The texture was examined by using a BROOKFIELD CT3 instrument (Brookfield, Stoughton, MA) according to the method of Bourne (1978) with some modifications. The gel sample was cut into a cube measuring approximately 0.5 × 1 × 1 cm3, and the experimental conditions were as follows: compression ratio, 60% at the post-recording speed; recording speed, 2.0 mm/s, and pre-recording speed, 5.0 mm/s.

Free Sulfhydryl Contents Measurement

The contents of free sulfhydryl groups were determined according to methods previously described by Beveridge et al., (1974) with some modifications. Briefly, 3 g of the stirred sample was homogenized with 27 mL of PBS buffer (pH = 8.0, 0.1 M) and centrifuged. The protein concentration of the supernatant was determined by BCA methods.

The supernatant (0.2 mL) was added to 2.8 mL of the Tris-Gly buffer treatment solution (0.1 M Gly, 4 mM EDTA, 0.1 M Tris, pH = 8) and mixed with 20 ml of Ellman's reagent (4 mg/mL DTNB dissolved in Tris-Gly buffer). The mixture was then incubated at 40°C for 40 min and analyzed at 412 nm using an enzyme labeling instrument. PBS buffer was used instead of the sample as a blank. The free sulfhydryl content of the sample was calculated as follows: μM SH/g pro = A412 × 73.53 × D/C, where A412 is the absorbance of the sample at 412 nm, D is the dilution factor (15.1), and C is the protein concentration of the supernatant (mg/mL).

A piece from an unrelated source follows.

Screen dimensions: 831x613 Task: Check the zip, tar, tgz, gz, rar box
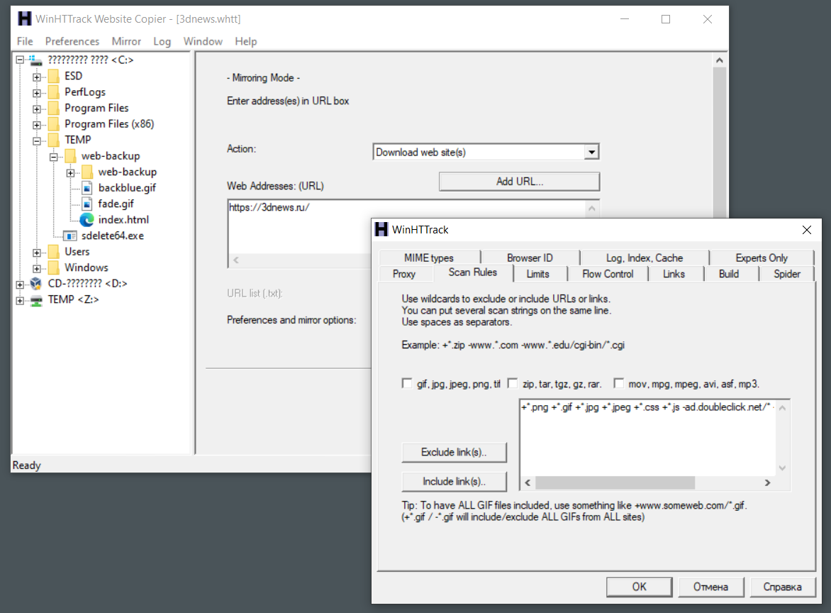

Surface Hydrophobicity Measurement

The surface hydrophobicity was determined according to methods previously described by Chang et al. (2016) with some modifications. The stirred sample was diluted 10 times with PBS buffer; after homogenization and centrifugation, the supernatant was analyzed using the BCA method. Then, the protein concentration of the supernatant was diluted with PBS buffer to 0.3 mg/mL. Afterward, 40 μL of the ANS solution (dissolved with alcohol, 1 mM) was added to 2 mL of the sample. The surface hydrophobicity was recorded with the Hitachi F-7000 fluorescence spectrofluorometer (Hitachi, Tokyo, Japan). The experimental parameters were as follows: slit width, 5 nm; emission wavelength, 485 nm, and excitation wavelength, 380 nm.

SDS-PAGE

The molecular weight distributions were measured by SDS-PAGE according to the method previously described by Laemmli (1970) with slight modifications. The stirred sample was diluted 10 times with Tris-HCl (10%, pH = 8.8). After homogenization and centrifugation, the sample was mixed with loading buffer and heated in a boiling water bath for 3 to 5 min. The sample was added to a gel mixture (5% stacking gel and 10% resolving gel) and analyzed at 100 mV in the stacking gel and at 120 mV in the resolving gel with the Mini Bio-Red vertical electrophoresis unit (Bio-Rad Co., Ltd., Hercules, CA) to completion. Finally, the electrophoresis gel was stained with Coomassie Brilliant Blue G250 and decolorized with 7.5% acetic acid and 5% ethanol.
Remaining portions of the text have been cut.